Cailles succeeded General Paciano Rizal as Laguna's military commander in July 1900 at the height of incisive attacks by the American forces. Cailles formed six military columns led by Lt. Col. Regino Diaz Relova (Pila, Bay, Calauan and Los Baños), General Severino Taino (San Pedro, Biñan, Santa Rosa, Cabuyao and Calamba), Lt. Canuto Aritao (Lumbang, Longos, San Antonio, Paete, Pakil and Pangil), Major Roman Dimayuga/Lt. Col. Pedro Caballes (Santa Cruz, Pagsanjan, Cavinti, Luisiana and Majayjay), Col. Julio Infante (Magdalena, Liliw, Rizal, Nagcarlan and San Pablo), and Lt. Col. Fidel Angeles (who died in the Battle of Mabitac) in Siniloan, Mabitac and Santa Maria (Gleeck, 1981, p. 4–5).

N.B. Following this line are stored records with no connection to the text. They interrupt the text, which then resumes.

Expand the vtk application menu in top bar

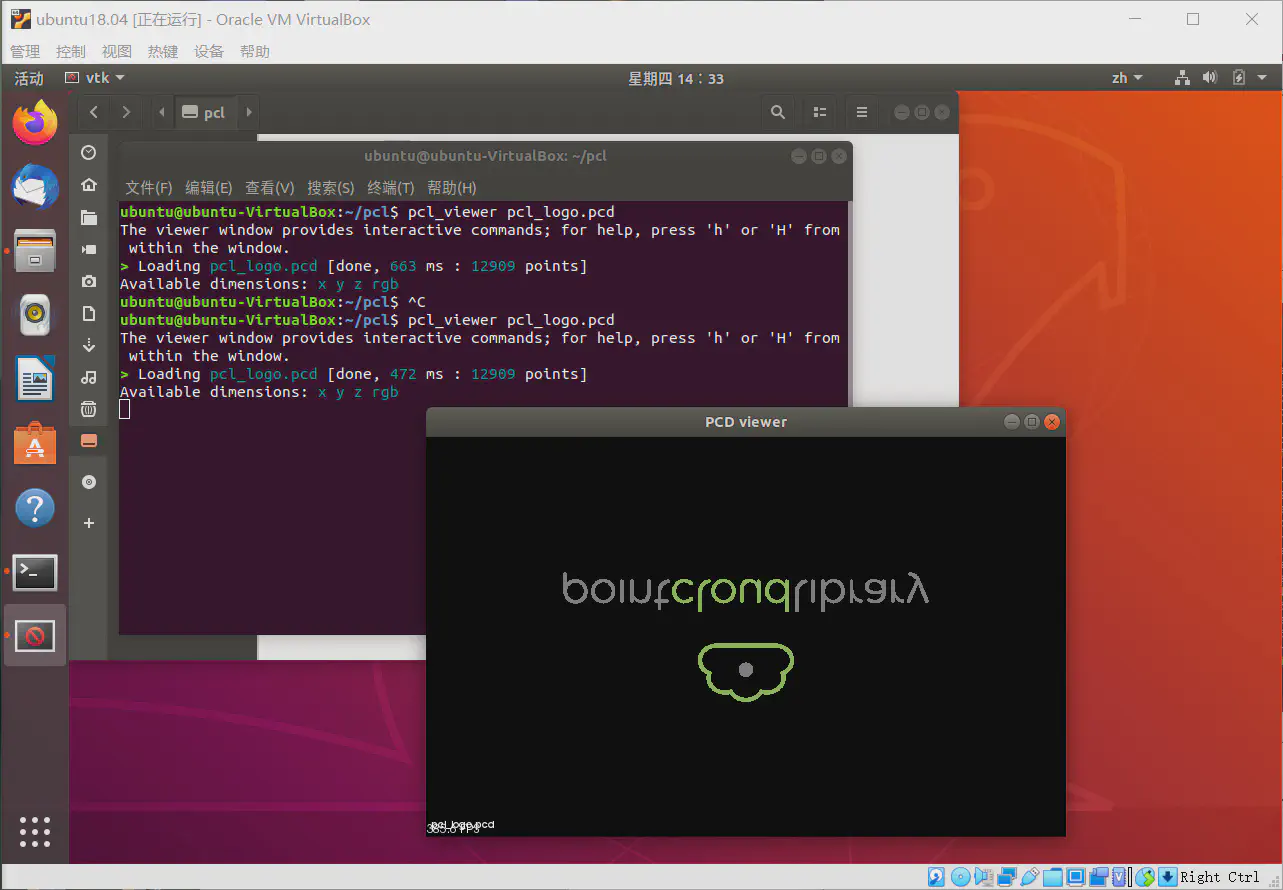[96, 78]
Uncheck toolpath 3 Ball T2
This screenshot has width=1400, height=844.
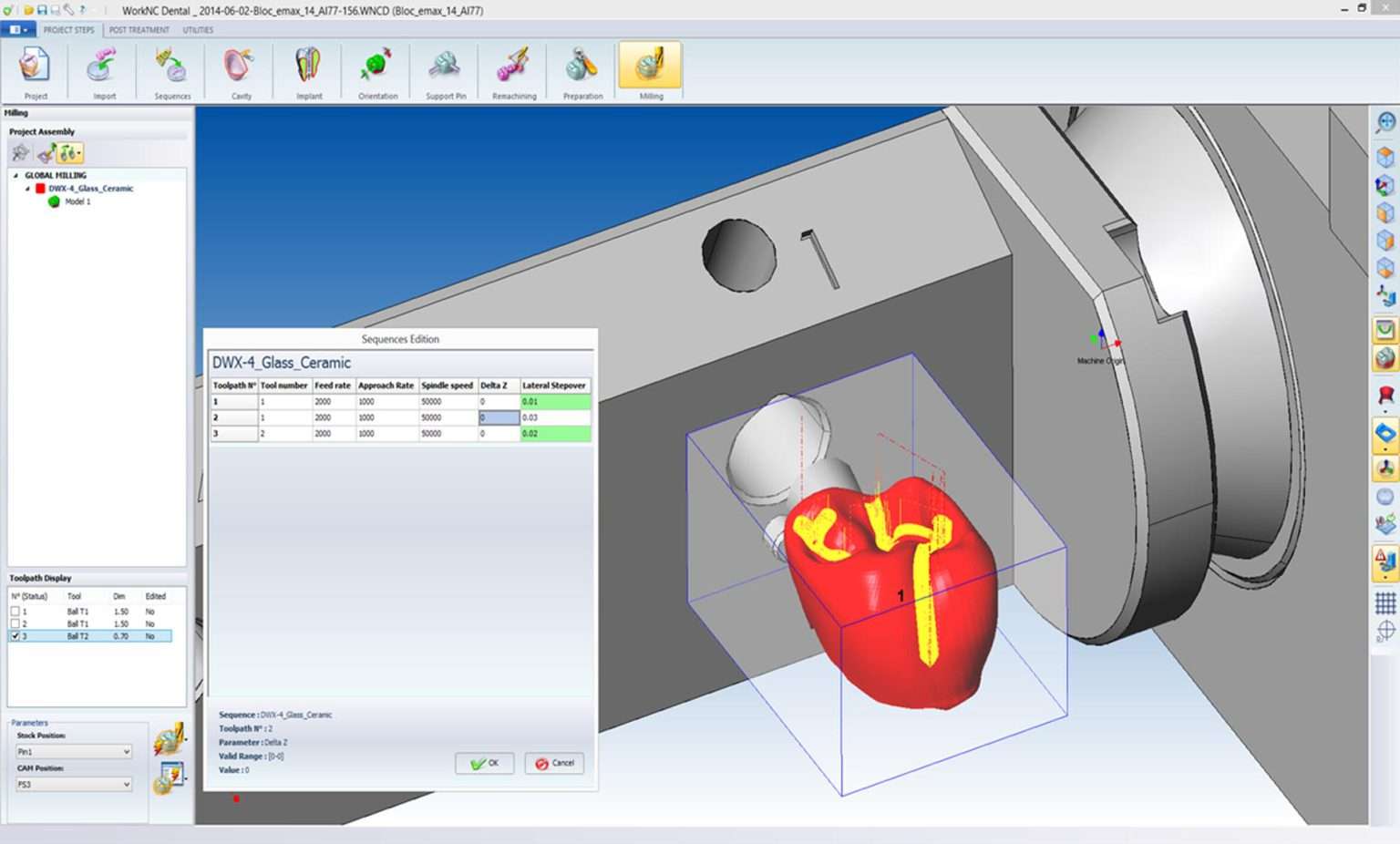(15, 636)
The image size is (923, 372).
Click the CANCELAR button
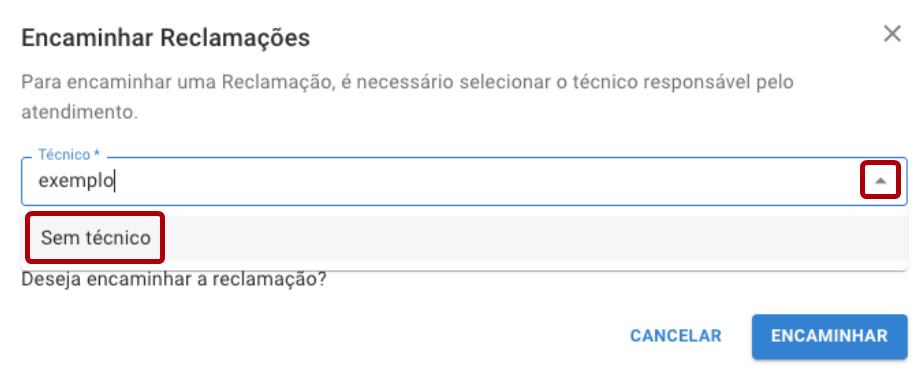click(x=676, y=336)
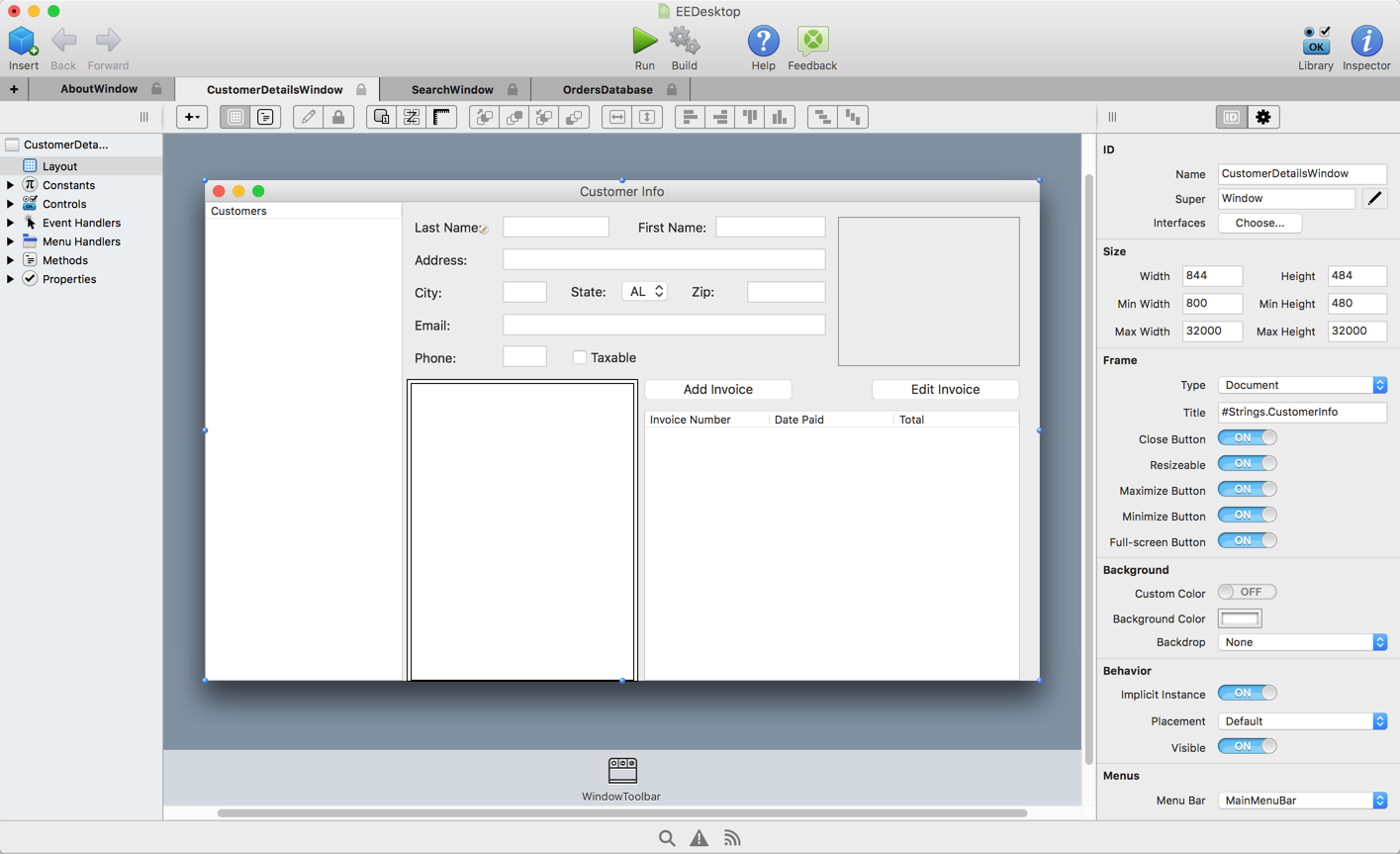Click the Build gear icon
This screenshot has width=1400, height=854.
coord(684,42)
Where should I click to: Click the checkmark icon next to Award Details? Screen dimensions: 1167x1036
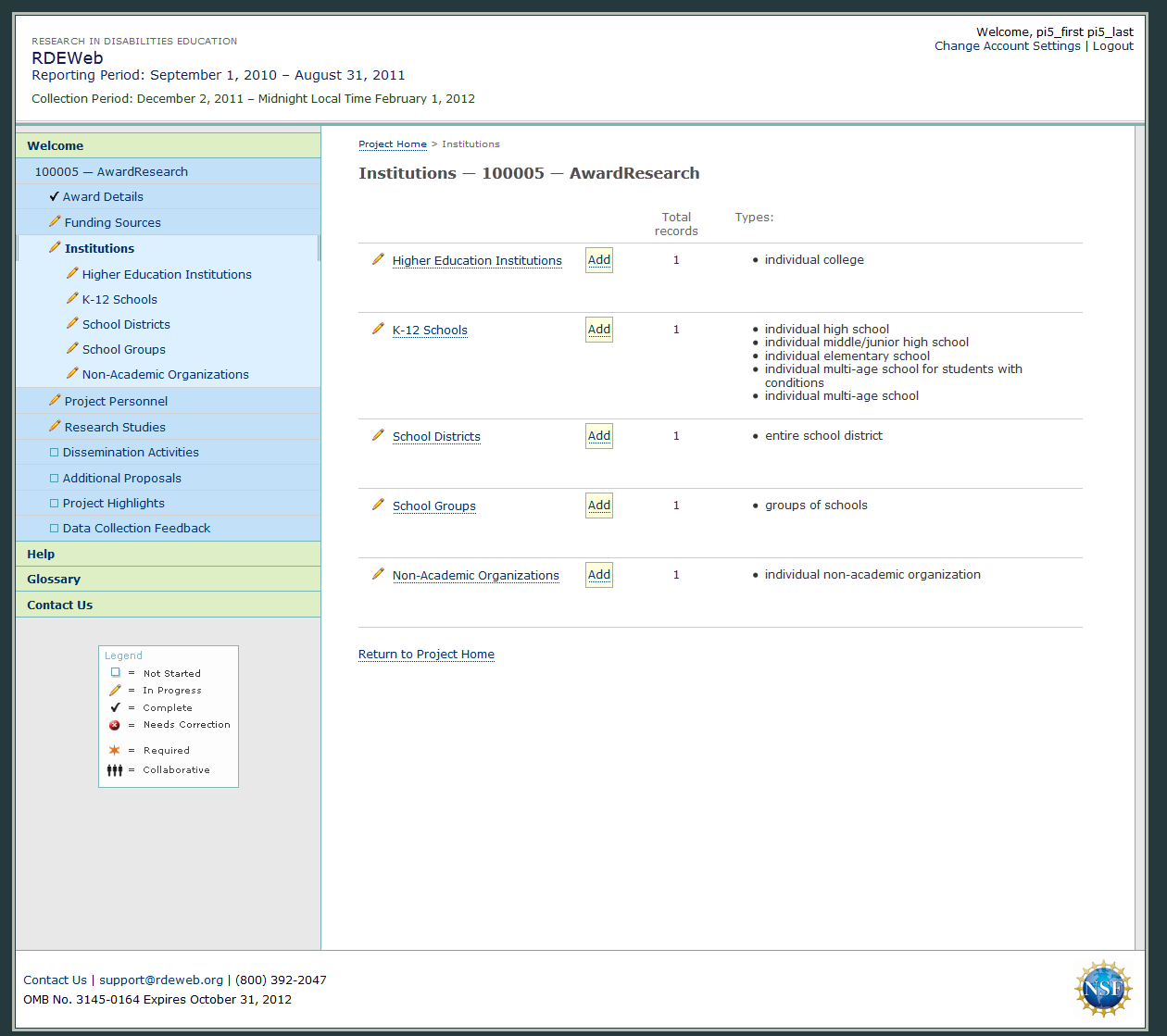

On September 17, 1900, Cailles' troops outmanoeuvred and routed a strong American contingent led by a Colonel Cheetham during the Battle of Mabitac in Laguna Province. Magnanimous in victory, Cailles allowed Cheetham to recover the bodies of eight slain Americans from the field, together with all their personal belongings.

After serving as acting chief of operations in the first zone of Manila during the War, Cailles was appointed by Emilio Aguinaldo as military governor of Laguna and half of Tayabas (now Quezon Province). Aguinaldo's capture in Palanan, Isabela on March 23, 1901, convinced Cailles that the war was lost, leading to his own surrender to American troops on June 20.

Postwar
Cailles then directed his efforts toward rebuilding the country. He served as governor of Laguna from 1901 to 1910 and again from 1916 to 1925. After his second term, he was appointed representative of the Mountain Province in the Philippine Legislature in 1925 and reappointed in 1928. In 1931, Cailles was again selected governor of Laguna and reelected in 1934.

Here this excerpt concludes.